Du coup, la problématique de l’identification et du recensement de la population se pose avec acuité. Selon un politologue, au vu de l’immensité de la RD-Congo, le processus de l’identification de la population prendrait 3 à 5 ans. Nous sommes en 2020, un simple calcul effectué montre que s’il est décidé de lancer le processus du recensement de la population immédiatement, nous irons jusqu’en 2023 si ce processus est de 3 ans et en 2025 s’il est de 5 ans. Or les élections devraient normalement se tenir fin 2023. Déjà le défi lié à l’organisation des élections est de taille.
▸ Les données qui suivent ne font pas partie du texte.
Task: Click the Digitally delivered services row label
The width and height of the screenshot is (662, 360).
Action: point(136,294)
La contrainte du temps est bien présente avant même de penser aux contraintes financières et logistiques. Ce sont là les préalables nécessaires à l’organisation des élections crédibles, transparentes et apaisées. Procéder à la révision de la loi électorale, puis désigner les animateurs de la CENI et procéder à l’identification de la population, autant de préalables à élaguer pour organiser les prochaines élections. Il en va non seulement de la responsabilité des institutions mais également de toute la classe politique RD-congolaise.